行政書士FP武井事務所

偽装離婚する人とは

偽装離婚する人とは

■偽装離婚は税金の不正受給であり、卑劣な行為です。

先日、知人に相談を受けました。

その知人の知り合いの子持ちの40代の女性がどうも偽装離婚している疑いがあるので、調べてもらえないかという内容でした。

偽装離婚とは、法律上は、離婚届を提出して、離婚しているけれど、実態としては、夫婦関係が継続していることです。

離婚することによって、手当をもらったり、制度の優遇を図る等が目的です。

この女性は、生命保険の営業職員です。

中学生の子がいて、歩合給で、収入も不安定ですから、偽装離婚によって、不正に手当てを受給している疑いがあるということです。

本人が自ら「離婚した」と告白していることや、その夫も時々家に来ているという噂があるそうです。

当方は、弁護士でも探偵でもありませんので、偽装離婚が真実かどうかまでは調べることはできませんが、自分で調べることができる範囲や方法については教えました。

その疑いのある人物は、戸建てに住んでいるので、法務局で謄本を取るように指示しました。

それを見る限り、土地も家屋も夫の名義のままでした。

それでも、この女性は今もこの家に住んでいます。

この家の家族構成までは把握していませんが、おそらく、夫婦と中学生の子の3人暮らしのようです。

この件では、戸籍までは調べることができませんので、離婚しているのかどうかはわかりませんが、家にバイクが3台もあるのは明らかに不自然です。

当方も現地調査をしたので、わかりました。

確たる証拠はありませんが、念のため、市役所の担当部署には、偽装離婚の疑いがある女性が児童手当を不正に受給していることを伝えました。

残念ながら、担当者の意識が低く、偽装離婚の調査を行うような姿勢を感じませんでした。

これでは、不正がまかり通ってしまいます。

なお、偽装離婚を行う理由について、考察すると、

1.手当の不正受給

離婚となり、シングルマザーやシングルファーザーとなると、児童手当や、児童扶養手当がもらえます。

年間50万円前後が支給されるので、それを目当てに偽装離婚する人が出てきてもおかしくはありません。
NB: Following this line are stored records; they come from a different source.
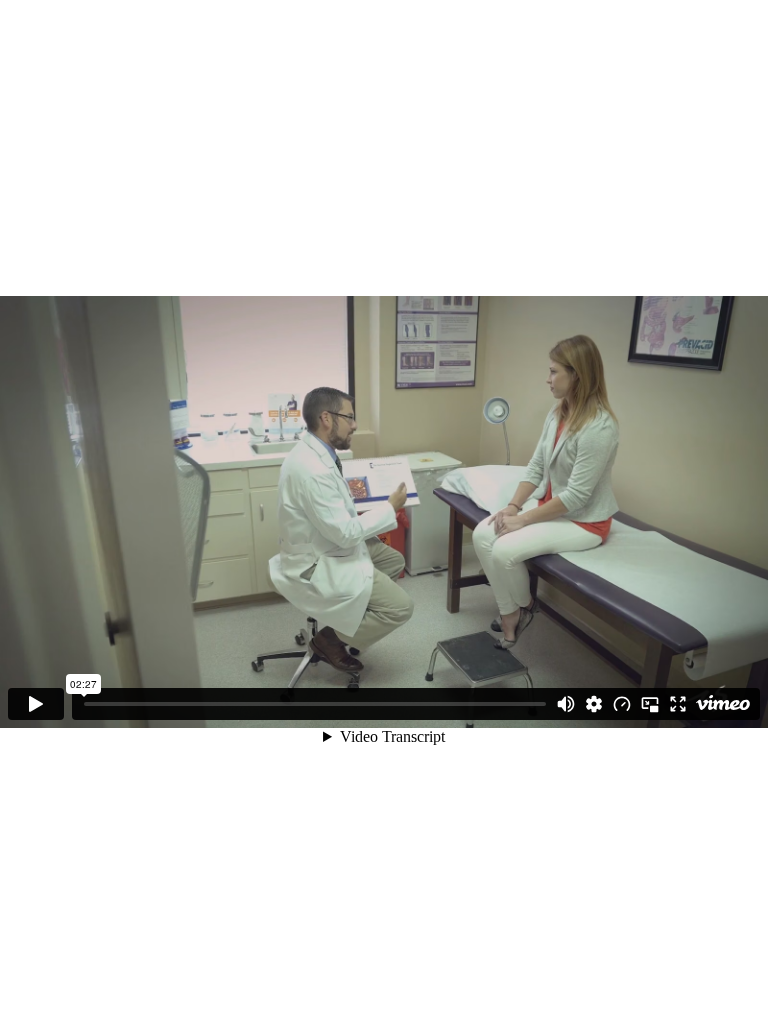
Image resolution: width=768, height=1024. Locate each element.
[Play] (36, 704)
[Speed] (622, 704)
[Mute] (566, 704)
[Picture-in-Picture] (650, 704)
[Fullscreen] (678, 704)
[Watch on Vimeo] (723, 704)
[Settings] (594, 704)
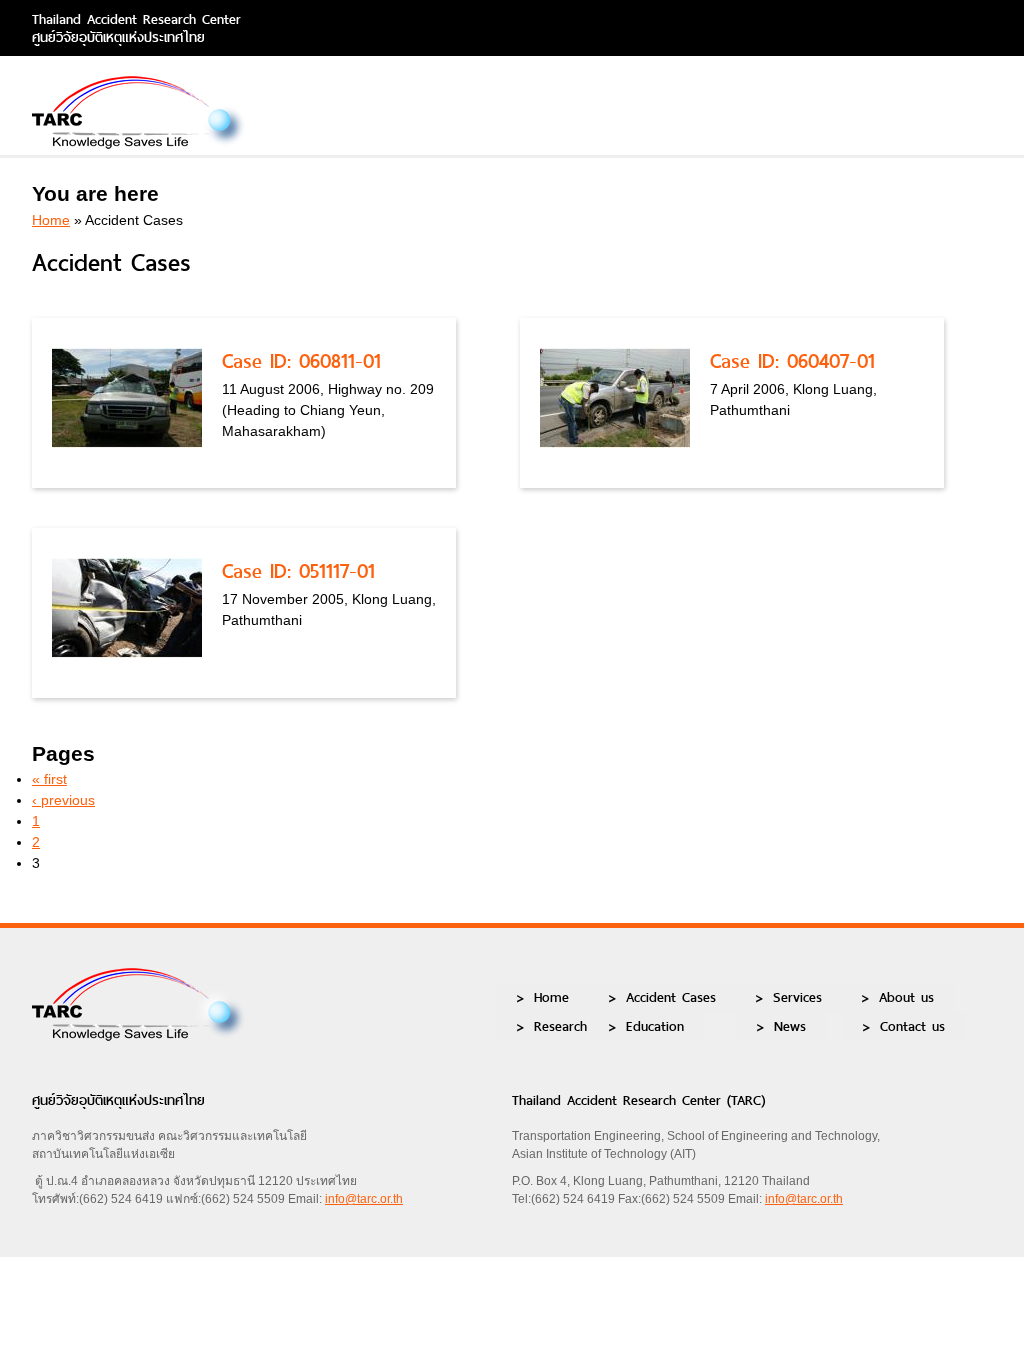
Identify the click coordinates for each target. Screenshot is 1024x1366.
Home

また、生活保護は、配偶者に一定の収入がある場合は、受給できませんが、離婚により不正に受給しようと目論むケースもあります。

2.保育園の優先的入園

保育園の待機児童問題が取り上げられています。

東京や横浜などの大都市は、入園するのが激戦です。

そこで優先順位をあげるために、偽装離婚を行うのです。

ひとり親になれば、優先順位が上がり、入園しやすくなります。

3.借金返済

借金を抱えていて、返済が不能になった場合、少しでも差し押さえを回避するために、偽装離婚を行い、相手方に慰謝料として財産分与を行うのです。

それで、離婚した相手方の名義になると差し押さえができなくなるのです。

このように、自分のご都合主義に走るがゆえに、不正な行為に至るわけです。

偽装離婚は、バレにくいと思っていても、実際には、ご近所やケースワーカーからの通報により、発覚することもあります。

偽装離婚が発覚すれば、手当の支給は当然停止となります。

それだけでなく、今まで受給した金額の返還を求められます。

保育園の場合は、罰則はないものの、退所を求められます。

借金返済も詐欺破産罪に該当すれば、有罪となります。

したがって、偽装離婚を行うことは、社会的制裁を受けることになります。

相談の女性ももし、偽装離婚が発覚すれば、懲戒免職となるでしょう。

犯罪行為ですから、当然にこのように大きなリスクを抱えるわけです。

偽装離婚とは、離婚届による紙切れ1枚でできる簡単な不正行為であります。

しかしながら、それは、とても恥ずかしい行為でしかありません。

偽装離婚を行うことなく、己が道を切り開く覚悟をもって、生きていくことこそ望ましいことです。

偽装離婚を行うのは、絶対におやめください。